The 20 measures, which include shortened quarantines and other more targeted steps, had “given hope” to French companies for more bilateral trade and economic exchanges, but “good policies also need to be implemented in a uniform manner and without adding layers of other contradicting policies”, the chamber’s statement said.
The announcement of the 20 measures, just as rising cases prompted an increasingly heavy response under China’s strict zero-COVID approach, has caused widespread confusion and uncertainty in big cities, including Beijing, where many residents are locked down at home.

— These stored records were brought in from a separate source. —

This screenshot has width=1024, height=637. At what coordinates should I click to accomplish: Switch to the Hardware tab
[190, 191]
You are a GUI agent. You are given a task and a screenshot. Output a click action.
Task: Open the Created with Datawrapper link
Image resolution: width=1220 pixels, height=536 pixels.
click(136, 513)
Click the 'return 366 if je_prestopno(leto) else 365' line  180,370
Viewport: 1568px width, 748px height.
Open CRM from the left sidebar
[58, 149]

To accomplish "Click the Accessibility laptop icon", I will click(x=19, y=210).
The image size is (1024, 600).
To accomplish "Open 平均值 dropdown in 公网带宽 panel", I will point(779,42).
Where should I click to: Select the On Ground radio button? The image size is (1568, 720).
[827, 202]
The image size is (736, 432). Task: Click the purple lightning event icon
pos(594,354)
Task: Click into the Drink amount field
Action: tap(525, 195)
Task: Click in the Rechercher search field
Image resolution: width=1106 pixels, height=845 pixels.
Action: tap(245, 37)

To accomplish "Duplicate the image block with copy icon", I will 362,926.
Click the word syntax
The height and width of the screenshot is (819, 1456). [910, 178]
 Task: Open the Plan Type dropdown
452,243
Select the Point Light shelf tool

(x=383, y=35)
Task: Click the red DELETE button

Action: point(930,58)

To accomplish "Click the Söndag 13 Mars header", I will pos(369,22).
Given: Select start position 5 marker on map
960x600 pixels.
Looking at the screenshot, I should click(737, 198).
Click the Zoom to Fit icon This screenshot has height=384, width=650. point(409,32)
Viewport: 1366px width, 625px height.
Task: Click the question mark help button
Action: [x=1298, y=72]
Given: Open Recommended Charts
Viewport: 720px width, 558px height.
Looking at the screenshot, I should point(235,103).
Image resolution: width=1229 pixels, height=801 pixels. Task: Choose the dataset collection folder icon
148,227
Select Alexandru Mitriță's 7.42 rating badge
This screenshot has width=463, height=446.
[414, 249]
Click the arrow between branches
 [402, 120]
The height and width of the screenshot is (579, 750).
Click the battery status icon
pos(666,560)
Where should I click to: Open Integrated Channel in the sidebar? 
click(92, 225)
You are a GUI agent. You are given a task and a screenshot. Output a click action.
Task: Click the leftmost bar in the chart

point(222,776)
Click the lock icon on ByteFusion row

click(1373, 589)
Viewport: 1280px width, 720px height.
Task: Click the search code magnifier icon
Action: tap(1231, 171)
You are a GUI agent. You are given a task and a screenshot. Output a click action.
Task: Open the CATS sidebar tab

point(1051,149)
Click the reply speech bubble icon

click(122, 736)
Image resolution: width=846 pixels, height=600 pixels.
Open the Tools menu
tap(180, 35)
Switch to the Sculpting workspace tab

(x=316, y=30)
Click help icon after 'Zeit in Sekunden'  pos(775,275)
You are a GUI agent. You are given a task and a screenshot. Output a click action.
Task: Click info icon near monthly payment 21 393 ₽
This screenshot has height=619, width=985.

At the world’s largest iPhone factory in Zhengzhou, more than 20,000 new hires have left after COVID-induced worker unrest this week, further imperilling output at Apple supplier Foxconn’s plant there, Reuters reported on Friday. read more
References to a speech by a man in the southwestern city Chongqing who called for the government to admit its mistakes on COVID were shared widely on Chinese social media, despite the work of censors.
“Give me liberty or death,” the bespectacled man told onlooking residents at the gate of a compound in an impassioned speech on Thursday, according to videos seen by Reuters.
“There is only one disease in the world and that is being both poor and not having freedom,” he added. “We have now got both. We’re still struggling and suffering over a little cold.”
The man was later seen being bundled towards a police car by security personnel, prompting angry shouts from onlookers.
Hashtags related to the man, who netizens have called “Chongqing’s superman brother” or “Chongqing hero” were censored on Friday. But individual users continued to show support by posting subtle messages or cartoon pictures of him.
As lockdowns afflict more people, some residents are proposing alternative approaches for their communities. In Beijing, residents of some compounds shared on WeChat proposals for how infected neighbours could quarantine at home if they did not display serious symptoms.
It’s not clear whether such proposals would succeed.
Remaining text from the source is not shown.